#### Exercise brief
The reply should consist of the full listing, repeated word for word.
++++++
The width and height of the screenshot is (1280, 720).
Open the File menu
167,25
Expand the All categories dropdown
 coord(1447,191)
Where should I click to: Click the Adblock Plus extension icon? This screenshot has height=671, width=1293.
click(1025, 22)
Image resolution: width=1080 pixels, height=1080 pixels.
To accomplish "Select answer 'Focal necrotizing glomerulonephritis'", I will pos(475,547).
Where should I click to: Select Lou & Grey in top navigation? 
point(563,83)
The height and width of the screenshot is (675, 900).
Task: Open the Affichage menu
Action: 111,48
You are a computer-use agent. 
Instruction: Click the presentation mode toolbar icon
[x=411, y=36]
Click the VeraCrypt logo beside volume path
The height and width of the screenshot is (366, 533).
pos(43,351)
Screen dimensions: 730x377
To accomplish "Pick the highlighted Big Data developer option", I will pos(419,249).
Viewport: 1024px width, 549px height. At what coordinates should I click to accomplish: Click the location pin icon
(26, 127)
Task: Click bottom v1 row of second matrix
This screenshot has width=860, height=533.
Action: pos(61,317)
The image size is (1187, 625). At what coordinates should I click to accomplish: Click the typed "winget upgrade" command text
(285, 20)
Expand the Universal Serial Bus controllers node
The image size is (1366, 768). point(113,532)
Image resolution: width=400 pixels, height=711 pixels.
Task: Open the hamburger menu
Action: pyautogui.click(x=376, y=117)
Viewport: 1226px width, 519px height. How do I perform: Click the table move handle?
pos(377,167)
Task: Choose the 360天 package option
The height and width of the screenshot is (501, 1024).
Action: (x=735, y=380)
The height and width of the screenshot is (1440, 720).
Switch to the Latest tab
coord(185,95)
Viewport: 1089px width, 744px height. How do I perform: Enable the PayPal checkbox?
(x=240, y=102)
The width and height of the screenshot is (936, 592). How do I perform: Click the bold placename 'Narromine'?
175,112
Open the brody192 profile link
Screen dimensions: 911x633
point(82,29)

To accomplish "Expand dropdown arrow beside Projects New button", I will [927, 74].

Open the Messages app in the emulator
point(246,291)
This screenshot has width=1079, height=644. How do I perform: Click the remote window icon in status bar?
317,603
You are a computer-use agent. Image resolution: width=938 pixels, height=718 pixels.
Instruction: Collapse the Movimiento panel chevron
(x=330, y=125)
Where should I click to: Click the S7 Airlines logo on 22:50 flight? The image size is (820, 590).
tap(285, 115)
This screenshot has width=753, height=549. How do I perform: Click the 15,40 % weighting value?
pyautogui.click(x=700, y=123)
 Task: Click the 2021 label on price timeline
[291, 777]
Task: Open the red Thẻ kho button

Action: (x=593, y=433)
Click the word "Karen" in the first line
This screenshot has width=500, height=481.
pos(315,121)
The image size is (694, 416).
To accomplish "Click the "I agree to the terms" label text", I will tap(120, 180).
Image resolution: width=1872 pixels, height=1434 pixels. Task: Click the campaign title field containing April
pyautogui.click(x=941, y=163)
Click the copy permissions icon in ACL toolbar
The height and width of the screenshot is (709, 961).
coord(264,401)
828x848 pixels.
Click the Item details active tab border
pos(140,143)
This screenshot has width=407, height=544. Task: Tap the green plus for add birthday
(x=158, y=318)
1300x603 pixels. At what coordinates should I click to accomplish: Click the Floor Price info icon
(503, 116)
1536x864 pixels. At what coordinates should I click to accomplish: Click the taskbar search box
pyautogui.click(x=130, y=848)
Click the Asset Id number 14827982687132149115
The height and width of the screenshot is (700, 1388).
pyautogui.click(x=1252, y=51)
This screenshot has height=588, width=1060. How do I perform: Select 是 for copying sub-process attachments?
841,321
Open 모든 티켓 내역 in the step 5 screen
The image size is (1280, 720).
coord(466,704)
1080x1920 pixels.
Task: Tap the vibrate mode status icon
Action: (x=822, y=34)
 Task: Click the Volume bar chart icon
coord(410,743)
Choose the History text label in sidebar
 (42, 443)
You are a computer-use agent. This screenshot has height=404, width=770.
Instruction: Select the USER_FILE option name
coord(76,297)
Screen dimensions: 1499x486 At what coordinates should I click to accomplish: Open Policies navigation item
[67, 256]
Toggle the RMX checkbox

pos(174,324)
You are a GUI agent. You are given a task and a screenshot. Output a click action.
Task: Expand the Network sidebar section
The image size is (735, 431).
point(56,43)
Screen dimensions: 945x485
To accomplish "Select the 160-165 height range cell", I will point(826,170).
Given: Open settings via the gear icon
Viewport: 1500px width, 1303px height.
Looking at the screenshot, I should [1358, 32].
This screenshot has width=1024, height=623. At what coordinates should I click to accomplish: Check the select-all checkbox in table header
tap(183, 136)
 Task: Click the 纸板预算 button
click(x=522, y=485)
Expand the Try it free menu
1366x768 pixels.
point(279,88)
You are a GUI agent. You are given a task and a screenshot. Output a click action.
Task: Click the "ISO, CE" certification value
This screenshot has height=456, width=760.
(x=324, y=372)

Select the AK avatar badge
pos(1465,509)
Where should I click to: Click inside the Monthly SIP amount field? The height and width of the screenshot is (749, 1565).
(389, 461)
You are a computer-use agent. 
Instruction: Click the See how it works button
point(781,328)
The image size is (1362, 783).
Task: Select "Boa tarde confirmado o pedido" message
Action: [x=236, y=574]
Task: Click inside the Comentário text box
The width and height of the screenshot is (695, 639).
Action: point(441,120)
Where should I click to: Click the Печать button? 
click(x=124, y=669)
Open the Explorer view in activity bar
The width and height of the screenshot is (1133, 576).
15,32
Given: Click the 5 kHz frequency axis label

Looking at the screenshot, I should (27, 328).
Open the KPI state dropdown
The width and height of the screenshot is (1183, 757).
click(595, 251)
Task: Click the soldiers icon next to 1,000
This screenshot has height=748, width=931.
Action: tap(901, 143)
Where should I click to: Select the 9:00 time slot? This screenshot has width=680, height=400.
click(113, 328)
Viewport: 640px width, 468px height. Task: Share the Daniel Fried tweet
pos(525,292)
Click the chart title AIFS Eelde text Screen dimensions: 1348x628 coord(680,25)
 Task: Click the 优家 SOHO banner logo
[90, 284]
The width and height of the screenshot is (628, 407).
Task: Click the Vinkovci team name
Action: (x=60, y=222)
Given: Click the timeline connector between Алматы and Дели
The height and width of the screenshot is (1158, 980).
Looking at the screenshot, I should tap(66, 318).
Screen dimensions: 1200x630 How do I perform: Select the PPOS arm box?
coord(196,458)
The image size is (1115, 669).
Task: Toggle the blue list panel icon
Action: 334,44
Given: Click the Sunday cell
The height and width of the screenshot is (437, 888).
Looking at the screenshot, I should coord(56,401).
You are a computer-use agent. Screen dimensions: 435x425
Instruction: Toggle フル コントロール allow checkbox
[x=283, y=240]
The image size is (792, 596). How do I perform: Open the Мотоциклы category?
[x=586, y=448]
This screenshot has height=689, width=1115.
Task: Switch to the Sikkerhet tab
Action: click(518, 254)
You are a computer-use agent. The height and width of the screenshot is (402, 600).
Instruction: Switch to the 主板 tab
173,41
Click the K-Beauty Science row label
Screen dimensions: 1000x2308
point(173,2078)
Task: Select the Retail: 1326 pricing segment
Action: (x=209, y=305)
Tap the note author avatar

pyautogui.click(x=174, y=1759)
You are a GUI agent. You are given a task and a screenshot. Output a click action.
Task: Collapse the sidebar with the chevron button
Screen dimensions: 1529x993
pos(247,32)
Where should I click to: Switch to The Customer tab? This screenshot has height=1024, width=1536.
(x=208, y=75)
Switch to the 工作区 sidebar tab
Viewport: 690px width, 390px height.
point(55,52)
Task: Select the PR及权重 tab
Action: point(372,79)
++++++
#### Solution for this task
The width and height of the screenshot is (1280, 720).
Open the File menu
167,25
Expand the All categories dropdown
 coord(1447,191)
Where should I click to: Click the Adblock Plus extension icon? This screenshot has height=671, width=1293.
click(1025, 22)
Image resolution: width=1080 pixels, height=1080 pixels.
To accomplish "Select answer 'Focal necrotizing glomerulonephritis'", I will pos(475,547).
Where should I click to: Select Lou & Grey in top navigation? 
point(563,83)
The height and width of the screenshot is (675, 900).
Task: Open the Affichage menu
Action: 111,48
You are a computer-use agent. 
Instruction: Click the presentation mode toolbar icon
[x=411, y=36]
Click the VeraCrypt logo beside volume path
The height and width of the screenshot is (366, 533).
pos(43,351)
Screen dimensions: 730x377
To accomplish "Pick the highlighted Big Data developer option", I will pos(419,249).
Viewport: 1024px width, 549px height. At what coordinates should I click to accomplish: Click the location pin icon
(26, 127)
Task: Click bottom v1 row of second matrix
This screenshot has width=860, height=533.
Action: pos(61,317)
The image size is (1187, 625). At what coordinates should I click to accomplish: Click the typed "winget upgrade" command text
(285, 20)
Expand the Universal Serial Bus controllers node
The image size is (1366, 768). point(113,532)
Image resolution: width=400 pixels, height=711 pixels.
Task: Open the hamburger menu
Action: pyautogui.click(x=376, y=117)
Viewport: 1226px width, 519px height. How do I perform: Click the table move handle?
pos(377,167)
Task: Choose the 360天 package option
The height and width of the screenshot is (501, 1024).
Action: (x=735, y=380)
The height and width of the screenshot is (1440, 720).
Switch to the Latest tab
coord(185,95)
Viewport: 1089px width, 744px height. How do I perform: Enable the PayPal checkbox?
(x=240, y=102)
The width and height of the screenshot is (936, 592). How do I perform: Click the bold placename 'Narromine'?
175,112
Open the brody192 profile link
Screen dimensions: 911x633
point(82,29)

To accomplish "Expand dropdown arrow beside Projects New button", I will [927, 74].

Open the Messages app in the emulator
point(246,291)
This screenshot has width=1079, height=644. How do I perform: Click the remote window icon in status bar?
317,603
You are a computer-use agent. Image resolution: width=938 pixels, height=718 pixels.
Instruction: Collapse the Movimiento panel chevron
(x=330, y=125)
Where should I click to: Click the S7 Airlines logo on 22:50 flight? The image size is (820, 590).
tap(285, 115)
This screenshot has width=753, height=549. How do I perform: Click the 15,40 % weighting value?
pyautogui.click(x=700, y=123)
 Task: Click the 2021 label on price timeline
[291, 777]
Task: Open the red Thẻ kho button

Action: (x=593, y=433)
Click the word "Karen" in the first line
This screenshot has width=500, height=481.
pos(315,121)
The image size is (694, 416).
To accomplish "Click the "I agree to the terms" label text", I will tap(120, 180).
Image resolution: width=1872 pixels, height=1434 pixels. Task: Click the campaign title field containing April
pyautogui.click(x=941, y=163)
Click the copy permissions icon in ACL toolbar
The height and width of the screenshot is (709, 961).
coord(264,401)
828x848 pixels.
Click the Item details active tab border
pos(140,143)
This screenshot has width=407, height=544. Task: Tap the green plus for add birthday
(x=158, y=318)
1300x603 pixels. At what coordinates should I click to accomplish: Click the Floor Price info icon
(503, 116)
1536x864 pixels. At what coordinates should I click to accomplish: Click the taskbar search box
pyautogui.click(x=130, y=848)
Click the Asset Id number 14827982687132149115
The height and width of the screenshot is (700, 1388).
pyautogui.click(x=1252, y=51)
This screenshot has height=588, width=1060. How do I perform: Select 是 for copying sub-process attachments?
841,321
Open 모든 티켓 내역 in the step 5 screen
The image size is (1280, 720).
coord(466,704)
1080x1920 pixels.
Task: Tap the vibrate mode status icon
Action: (x=822, y=34)
 Task: Click the Volume bar chart icon
coord(410,743)
Choose the History text label in sidebar
 (42, 443)
You are a computer-use agent. This screenshot has height=404, width=770.
Instruction: Select the USER_FILE option name
coord(76,297)
Screen dimensions: 1499x486 At what coordinates should I click to accomplish: Open Policies navigation item
[67, 256]
Toggle the RMX checkbox

pos(174,324)
You are a GUI agent. You are given a task and a screenshot. Output a click action.
Task: Expand the Network sidebar section
The image size is (735, 431).
point(56,43)
Screen dimensions: 945x485
To accomplish "Select the 160-165 height range cell", I will point(826,170).
Given: Open settings via the gear icon
Viewport: 1500px width, 1303px height.
Looking at the screenshot, I should [1358, 32].
This screenshot has width=1024, height=623. At what coordinates should I click to accomplish: Check the select-all checkbox in table header
tap(183, 136)
 Task: Click the 纸板预算 button
click(x=522, y=485)
Expand the Try it free menu
1366x768 pixels.
point(279,88)
You are a GUI agent. You are given a task and a screenshot. Output a click action.
Task: Click the "ISO, CE" certification value
This screenshot has height=456, width=760.
(x=324, y=372)

Select the AK avatar badge
pos(1465,509)
Where should I click to: Click inside the Monthly SIP amount field? The height and width of the screenshot is (749, 1565).
(389, 461)
You are a computer-use agent. 
Instruction: Click the See how it works button
point(781,328)
The image size is (1362, 783).
Task: Select "Boa tarde confirmado o pedido" message
Action: [x=236, y=574]
Task: Click inside the Comentário text box
The width and height of the screenshot is (695, 639).
Action: point(441,120)
Where should I click to: Click the Печать button? 
click(x=124, y=669)
Open the Explorer view in activity bar
The width and height of the screenshot is (1133, 576).
15,32
Given: Click the 5 kHz frequency axis label

Looking at the screenshot, I should (27, 328).
Open the KPI state dropdown
The width and height of the screenshot is (1183, 757).
click(595, 251)
Task: Click the soldiers icon next to 1,000
This screenshot has height=748, width=931.
Action: tap(901, 143)
Where should I click to: Select the 9:00 time slot? This screenshot has width=680, height=400.
click(113, 328)
Viewport: 640px width, 468px height. Task: Share the Daniel Fried tweet
pos(525,292)
Click the chart title AIFS Eelde text Screen dimensions: 1348x628 coord(680,25)
 Task: Click the 优家 SOHO banner logo
[90, 284]
The width and height of the screenshot is (628, 407).
Task: Click the Vinkovci team name
Action: (x=60, y=222)
Given: Click the timeline connector between Алматы and Дели
The height and width of the screenshot is (1158, 980).
Looking at the screenshot, I should tap(66, 318).
Screen dimensions: 1200x630 How do I perform: Select the PPOS arm box?
coord(196,458)
The image size is (1115, 669).
Task: Toggle the blue list panel icon
Action: 334,44
Given: Click the Sunday cell
The height and width of the screenshot is (437, 888).
Looking at the screenshot, I should coord(56,401).
You are a computer-use agent. Screen dimensions: 435x425
Instruction: Toggle フル コントロール allow checkbox
[x=283, y=240]
The image size is (792, 596). How do I perform: Open the Мотоциклы category?
[x=586, y=448]
This screenshot has height=689, width=1115.
Task: Switch to the Sikkerhet tab
Action: click(518, 254)
You are a computer-use agent. The height and width of the screenshot is (402, 600).
Instruction: Switch to the 主板 tab
173,41
Click the K-Beauty Science row label
Screen dimensions: 1000x2308
point(173,2078)
Task: Select the Retail: 1326 pricing segment
Action: (x=209, y=305)
Tap the note author avatar

pyautogui.click(x=174, y=1759)
You are a GUI agent. You are given a task and a screenshot. Output a click action.
Task: Collapse the sidebar with the chevron button
Screen dimensions: 1529x993
pos(247,32)
Where should I click to: Switch to The Customer tab? This screenshot has height=1024, width=1536.
(x=208, y=75)
Switch to the 工作区 sidebar tab
Viewport: 690px width, 390px height.
point(55,52)
Task: Select the PR及权重 tab
Action: point(372,79)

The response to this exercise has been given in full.